Given data>
◇ ◇ ◇ ◇ ◇ ◇ ◇

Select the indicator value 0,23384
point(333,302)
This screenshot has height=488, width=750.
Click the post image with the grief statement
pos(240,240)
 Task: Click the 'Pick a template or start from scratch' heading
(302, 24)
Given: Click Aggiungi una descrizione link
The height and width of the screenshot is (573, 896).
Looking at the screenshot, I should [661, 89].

◇ ◇ ◇ ◇ ◇ ◇ ◇

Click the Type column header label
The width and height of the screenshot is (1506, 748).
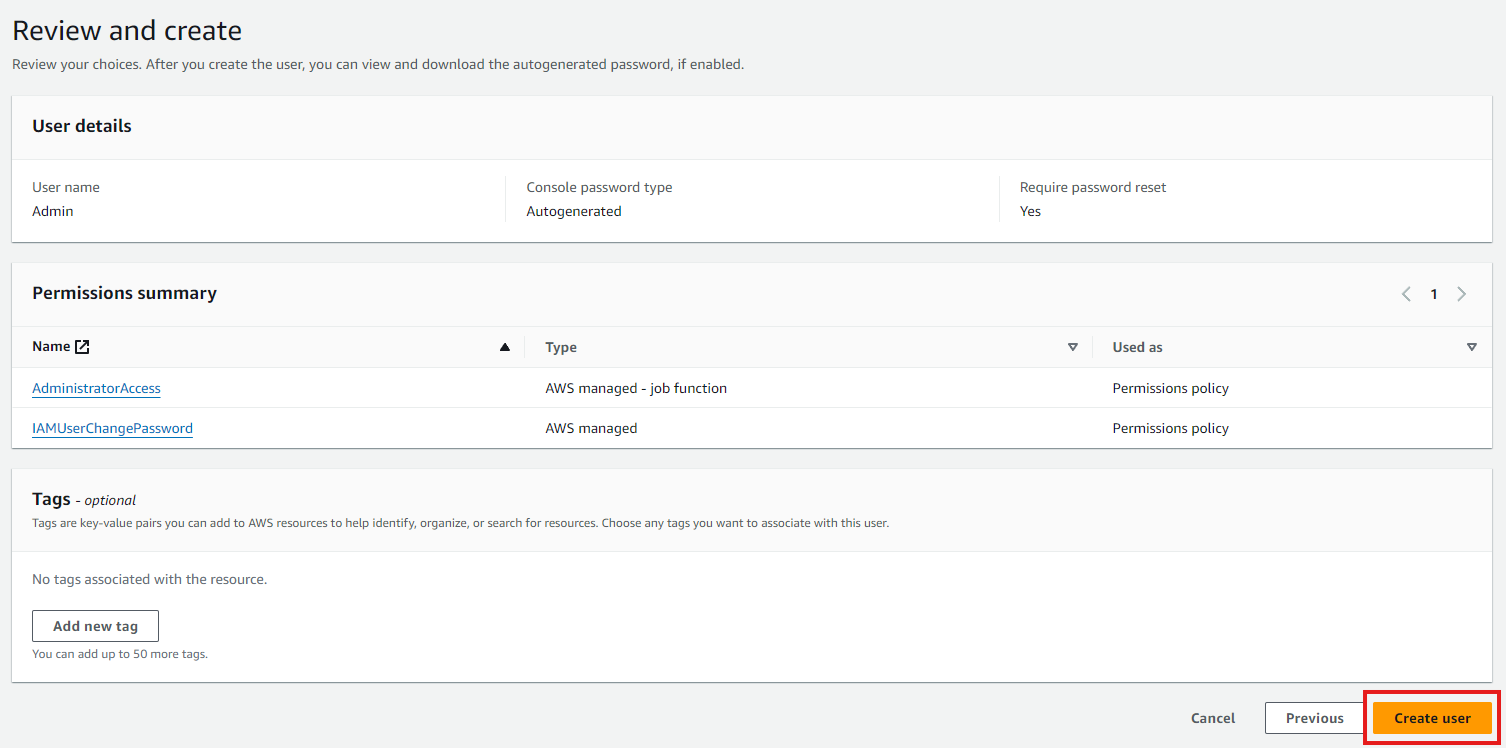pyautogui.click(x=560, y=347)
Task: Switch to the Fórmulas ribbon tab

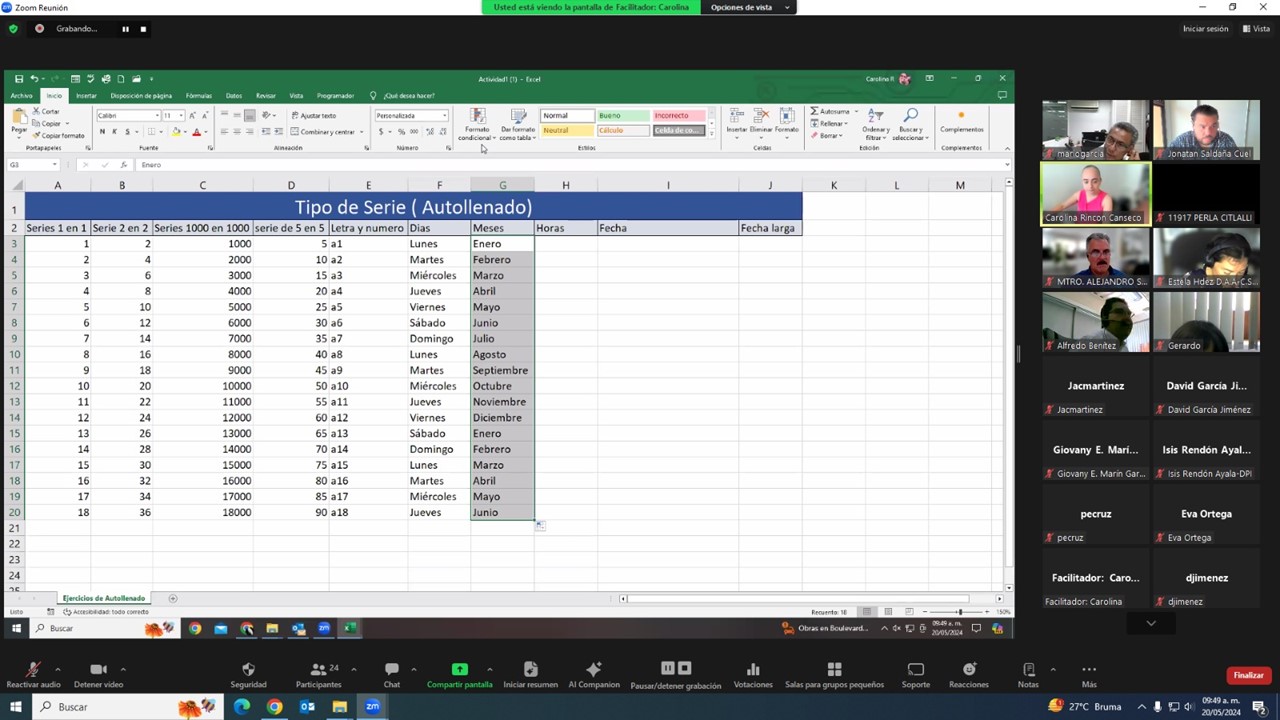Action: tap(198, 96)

◇ ◇ ◇ ◇ ◇ ◇ ◇

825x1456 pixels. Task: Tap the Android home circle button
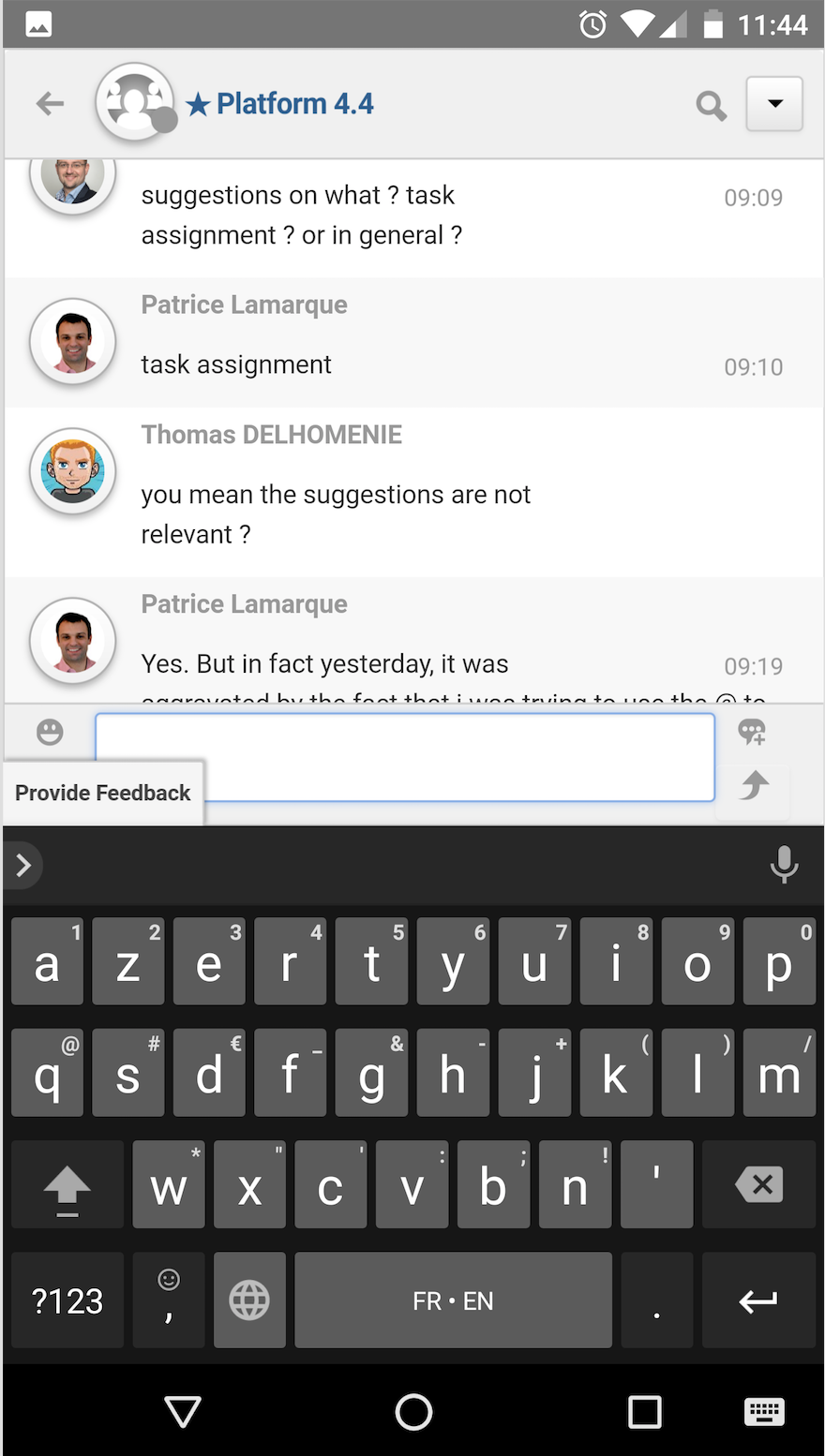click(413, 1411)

◇ ◇ ◇ ◇ ◇ ◇ ◇

Set down, unchanged, only those lines above that fall between the line with "Select the indicator value 0,23384" and the line with "Given: Click Aggiungi una descrizione link", the two end lines included.

Select the indicator value 0,23384
point(333,302)
This screenshot has height=488, width=750.
Click the post image with the grief statement
pos(240,240)
 Task: Click the 'Pick a template or start from scratch' heading
(302, 24)
Given: Click Aggiungi una descrizione link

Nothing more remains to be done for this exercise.